> _DOCUMENT SECTION_:
++++++++++++++++++++
Microtubules have been reported to have minimal contribution to the elastic properties of cells and the contribution of intermediate filaments is small and dependents on substrate stiffness and indentation depth [9,10,52]. To test whether the observed changes in the cell’s elastic modulus (Fig 1B) could be influenced by either of these cytoskeletal polymer systems, total levels of expression of αtubulin and vimentin were determined. The expression levels of αtubulin and vimentin were found to be unchanged across all the Tpm-overexpressing clones relative to the control (S6 Fig).
Taken together these results demonstrate that the elastic modulus of the cell is mediated by Tpm in an isoform-specific manner with the Tpm1.12, Tpm4.2, and Tpm3.1-overexpressing cells showing an increase in the elastic properties relative to control cells. The observed cellular elastic modulus is independent on the levels of expression of αtubulin or vimentin.
Tpm impacts on the cell’s mechanical properties via non-muscle myosin II
The mechanical properties of cells have been shown to be determined by cytoskeletal tension generated by non-muscle myosin II, which links actin filaments and generates contractile force leading to contraction of the actin cytoskeleton. To test whether the observed increase in cell stiffness seen in the Tpm1.12, Tpm4.2 and Tpm3.1 cells requires non-muscle myosin II, cells were exposed to blebbistatin, a specific inhibitor of the interaction of actin with non-muscle myosin II [53]. Blebbistatin has previously been shown to decrease the elastic modulus of cells cultured in vitro, isolated rat glomeruli, in salivary glands in situ excised from mice [54–56] and of individual actin stress fibers in living endothelial cells [57]. Phase contrast microscopy showed that treatment of the cells with blebblistatin resulted in the emergence of long extensions resembling neurite outgrowth (S7 Fig arrows). Similar structures have been reported following the treatment of primary cultures of chicken forebrain neurons with blebbistatin [58]. Unexpectedly, no significant difference in the elastic modulus was detected in the control B35 cells following exposure to blebbistatin as compared to the vehicle treatment (Fig 6). Conversely, a significant decrease in the elastic modulus was seen in the Tpm1.12, Tpm4.2 and Tpm3.1-overexpressing cells following exposure to blebbistatin as compared to the vehicle (DMSO) (2.53±0.19 to 1.79 ± 0.15, P<0.01, 2.59±0.24 to 1.66±0.13, P<0.01, and 3.3±0.42 to 2.2±0.19 kPa, P<0.05, respectively) (Fig 6 and S1 Table). The Tpm overexpressing cells exhibited a decrease in the elastic modulus following exposure to blebbistatin with 29, 36 and 33% seen in the Tpm1.12, Tpm4.2 and Tpm3.1-overexpressing cells, respectively, as compared to that seen with the DMSO alone. Collectively, these results show that the observed increase in cell stiffness is mediated via intracellular tension generated by non-muscle myosin II.
++++++++++++++++++++
> _ASSIGNMENT_:
Transcribe the part of the passage on tropomyosin and cell stiffness that begins with "Microtubules have been" and ends with "control (S6 Fig).". The data come from a different source than the text.
++++++++++++++++++++
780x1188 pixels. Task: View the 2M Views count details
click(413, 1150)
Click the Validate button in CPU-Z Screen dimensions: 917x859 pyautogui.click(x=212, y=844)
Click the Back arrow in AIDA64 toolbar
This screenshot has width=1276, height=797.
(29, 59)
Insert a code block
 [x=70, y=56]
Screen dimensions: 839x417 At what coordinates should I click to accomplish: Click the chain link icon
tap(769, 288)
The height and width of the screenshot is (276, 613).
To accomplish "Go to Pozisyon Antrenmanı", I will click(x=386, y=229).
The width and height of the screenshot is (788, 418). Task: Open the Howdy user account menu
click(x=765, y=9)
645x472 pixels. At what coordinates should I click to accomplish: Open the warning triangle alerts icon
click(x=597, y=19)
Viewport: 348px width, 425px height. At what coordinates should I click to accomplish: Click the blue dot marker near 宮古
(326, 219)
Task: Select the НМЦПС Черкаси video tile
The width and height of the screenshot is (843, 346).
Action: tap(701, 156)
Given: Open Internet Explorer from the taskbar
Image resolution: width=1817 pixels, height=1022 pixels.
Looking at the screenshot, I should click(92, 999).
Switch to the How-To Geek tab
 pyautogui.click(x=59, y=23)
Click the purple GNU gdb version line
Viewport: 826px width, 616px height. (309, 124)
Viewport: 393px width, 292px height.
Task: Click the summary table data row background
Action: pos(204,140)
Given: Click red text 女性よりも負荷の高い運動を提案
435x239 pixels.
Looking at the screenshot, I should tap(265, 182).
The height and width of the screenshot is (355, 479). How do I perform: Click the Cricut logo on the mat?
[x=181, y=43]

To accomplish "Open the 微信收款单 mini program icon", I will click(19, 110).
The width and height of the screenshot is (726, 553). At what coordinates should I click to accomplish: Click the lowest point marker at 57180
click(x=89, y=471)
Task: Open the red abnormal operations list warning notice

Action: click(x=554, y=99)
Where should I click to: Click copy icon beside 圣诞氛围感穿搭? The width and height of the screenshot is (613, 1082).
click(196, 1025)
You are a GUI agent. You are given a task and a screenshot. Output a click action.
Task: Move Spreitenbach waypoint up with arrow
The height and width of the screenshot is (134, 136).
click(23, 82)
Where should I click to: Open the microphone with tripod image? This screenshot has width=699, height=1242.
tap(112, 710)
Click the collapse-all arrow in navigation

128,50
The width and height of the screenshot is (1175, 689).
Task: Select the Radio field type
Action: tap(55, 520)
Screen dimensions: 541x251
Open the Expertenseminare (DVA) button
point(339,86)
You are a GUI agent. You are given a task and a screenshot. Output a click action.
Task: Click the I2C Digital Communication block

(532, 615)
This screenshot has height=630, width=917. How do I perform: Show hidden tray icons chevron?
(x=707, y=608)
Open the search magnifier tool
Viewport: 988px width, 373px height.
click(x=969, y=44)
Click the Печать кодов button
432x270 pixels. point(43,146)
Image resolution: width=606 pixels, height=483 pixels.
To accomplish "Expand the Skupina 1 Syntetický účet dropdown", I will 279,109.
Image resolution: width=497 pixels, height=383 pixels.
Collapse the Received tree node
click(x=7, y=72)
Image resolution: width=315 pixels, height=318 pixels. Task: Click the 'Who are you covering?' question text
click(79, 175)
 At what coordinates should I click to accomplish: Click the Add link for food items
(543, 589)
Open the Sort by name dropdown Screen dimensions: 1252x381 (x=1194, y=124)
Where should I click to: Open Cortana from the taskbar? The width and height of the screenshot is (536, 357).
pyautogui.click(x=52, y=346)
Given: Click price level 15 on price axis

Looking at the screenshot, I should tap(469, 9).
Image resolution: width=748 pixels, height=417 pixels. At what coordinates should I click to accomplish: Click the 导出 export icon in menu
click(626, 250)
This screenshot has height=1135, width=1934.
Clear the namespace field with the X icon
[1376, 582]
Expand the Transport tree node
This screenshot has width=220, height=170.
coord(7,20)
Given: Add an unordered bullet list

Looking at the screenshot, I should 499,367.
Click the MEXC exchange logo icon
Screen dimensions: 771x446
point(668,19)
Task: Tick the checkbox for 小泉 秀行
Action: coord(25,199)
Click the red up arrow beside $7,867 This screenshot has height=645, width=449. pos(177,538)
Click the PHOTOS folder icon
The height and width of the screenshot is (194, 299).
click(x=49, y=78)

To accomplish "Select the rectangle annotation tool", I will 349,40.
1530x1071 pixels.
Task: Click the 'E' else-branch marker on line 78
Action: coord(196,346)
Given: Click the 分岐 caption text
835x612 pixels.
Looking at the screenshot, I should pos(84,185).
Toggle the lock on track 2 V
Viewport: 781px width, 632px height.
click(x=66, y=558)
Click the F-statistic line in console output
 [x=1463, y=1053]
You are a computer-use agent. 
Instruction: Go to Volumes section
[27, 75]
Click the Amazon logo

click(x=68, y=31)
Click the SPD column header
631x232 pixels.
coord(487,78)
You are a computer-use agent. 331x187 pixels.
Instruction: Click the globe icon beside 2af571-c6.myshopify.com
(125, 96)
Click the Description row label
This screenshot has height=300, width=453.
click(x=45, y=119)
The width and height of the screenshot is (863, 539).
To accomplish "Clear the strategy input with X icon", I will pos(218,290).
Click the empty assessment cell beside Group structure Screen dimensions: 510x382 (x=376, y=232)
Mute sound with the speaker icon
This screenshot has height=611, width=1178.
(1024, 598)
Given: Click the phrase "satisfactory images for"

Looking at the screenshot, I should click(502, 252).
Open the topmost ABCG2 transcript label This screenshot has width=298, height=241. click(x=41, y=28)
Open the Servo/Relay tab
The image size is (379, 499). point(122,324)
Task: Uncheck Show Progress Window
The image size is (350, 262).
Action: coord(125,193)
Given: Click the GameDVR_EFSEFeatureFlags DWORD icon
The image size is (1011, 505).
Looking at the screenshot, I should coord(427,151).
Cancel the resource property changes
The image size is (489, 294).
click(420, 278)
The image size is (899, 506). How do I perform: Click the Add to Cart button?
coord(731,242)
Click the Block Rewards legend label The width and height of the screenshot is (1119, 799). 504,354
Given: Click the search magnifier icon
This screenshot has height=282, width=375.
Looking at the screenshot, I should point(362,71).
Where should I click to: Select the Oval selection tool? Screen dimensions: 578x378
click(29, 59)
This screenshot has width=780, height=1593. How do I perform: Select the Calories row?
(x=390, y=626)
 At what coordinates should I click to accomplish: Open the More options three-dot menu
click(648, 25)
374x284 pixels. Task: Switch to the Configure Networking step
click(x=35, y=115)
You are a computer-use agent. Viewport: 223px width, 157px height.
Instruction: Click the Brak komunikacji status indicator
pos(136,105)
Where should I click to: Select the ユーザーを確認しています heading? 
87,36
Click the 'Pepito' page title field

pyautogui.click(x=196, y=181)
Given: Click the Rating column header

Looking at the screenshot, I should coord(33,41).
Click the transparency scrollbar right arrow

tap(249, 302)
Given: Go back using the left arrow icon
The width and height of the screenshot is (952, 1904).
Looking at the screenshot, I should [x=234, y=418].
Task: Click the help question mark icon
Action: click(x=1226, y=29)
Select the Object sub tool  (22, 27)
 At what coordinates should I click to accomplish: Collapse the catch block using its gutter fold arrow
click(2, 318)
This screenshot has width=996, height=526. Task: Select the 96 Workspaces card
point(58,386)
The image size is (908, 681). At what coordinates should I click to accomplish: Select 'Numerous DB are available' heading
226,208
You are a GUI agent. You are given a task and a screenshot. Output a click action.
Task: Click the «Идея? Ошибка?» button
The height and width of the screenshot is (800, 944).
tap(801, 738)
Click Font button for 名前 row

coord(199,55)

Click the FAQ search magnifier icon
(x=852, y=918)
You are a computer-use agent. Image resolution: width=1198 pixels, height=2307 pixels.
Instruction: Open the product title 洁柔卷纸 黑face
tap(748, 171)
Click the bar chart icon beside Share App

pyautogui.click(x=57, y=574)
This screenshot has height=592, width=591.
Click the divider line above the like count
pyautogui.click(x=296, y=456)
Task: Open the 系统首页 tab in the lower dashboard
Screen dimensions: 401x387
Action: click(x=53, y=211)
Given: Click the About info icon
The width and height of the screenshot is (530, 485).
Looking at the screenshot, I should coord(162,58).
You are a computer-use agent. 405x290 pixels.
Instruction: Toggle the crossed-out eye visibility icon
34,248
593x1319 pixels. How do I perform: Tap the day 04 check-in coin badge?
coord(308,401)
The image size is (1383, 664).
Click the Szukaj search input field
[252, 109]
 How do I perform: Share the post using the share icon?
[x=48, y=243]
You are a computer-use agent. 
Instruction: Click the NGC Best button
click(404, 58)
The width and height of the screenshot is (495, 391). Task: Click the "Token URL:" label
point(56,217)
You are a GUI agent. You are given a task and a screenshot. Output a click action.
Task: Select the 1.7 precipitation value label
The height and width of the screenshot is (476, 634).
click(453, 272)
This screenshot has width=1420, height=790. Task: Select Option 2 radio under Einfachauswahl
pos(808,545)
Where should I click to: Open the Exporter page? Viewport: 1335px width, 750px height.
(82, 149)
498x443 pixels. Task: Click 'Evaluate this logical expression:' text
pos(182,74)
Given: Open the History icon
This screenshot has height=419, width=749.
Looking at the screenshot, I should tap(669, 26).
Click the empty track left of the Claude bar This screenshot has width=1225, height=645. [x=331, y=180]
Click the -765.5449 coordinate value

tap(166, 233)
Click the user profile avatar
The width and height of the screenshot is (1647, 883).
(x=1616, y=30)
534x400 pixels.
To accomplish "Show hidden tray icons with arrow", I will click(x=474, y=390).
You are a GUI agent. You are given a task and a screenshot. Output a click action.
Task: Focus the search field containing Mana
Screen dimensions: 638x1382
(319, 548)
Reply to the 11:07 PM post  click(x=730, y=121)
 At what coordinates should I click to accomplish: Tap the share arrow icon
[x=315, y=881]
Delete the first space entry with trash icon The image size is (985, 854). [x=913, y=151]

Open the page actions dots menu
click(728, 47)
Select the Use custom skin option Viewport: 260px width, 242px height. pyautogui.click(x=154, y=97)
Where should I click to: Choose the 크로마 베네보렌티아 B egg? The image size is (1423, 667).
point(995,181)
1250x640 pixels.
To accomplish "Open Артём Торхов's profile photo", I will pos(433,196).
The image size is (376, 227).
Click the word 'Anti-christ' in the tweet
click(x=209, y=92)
++++++++++++++++++++
> _SOLUTION_:
Microtubules have been reported to have minimal contribution to the elastic properties of cells and the contribution of intermediate filaments is small and dependents on substrate stiffness and indentation depth [9,10,52]. To test whether the observed changes in the cell’s elastic modulus (Fig 1B) could be influenced by either of these cytoskeletal polymer systems, total levels of expression of αtubulin and vimentin were determined. The expression levels of αtubulin and vimentin were found to be unchanged across all the Tpm-overexpressing clones relative to the control (S6 Fig).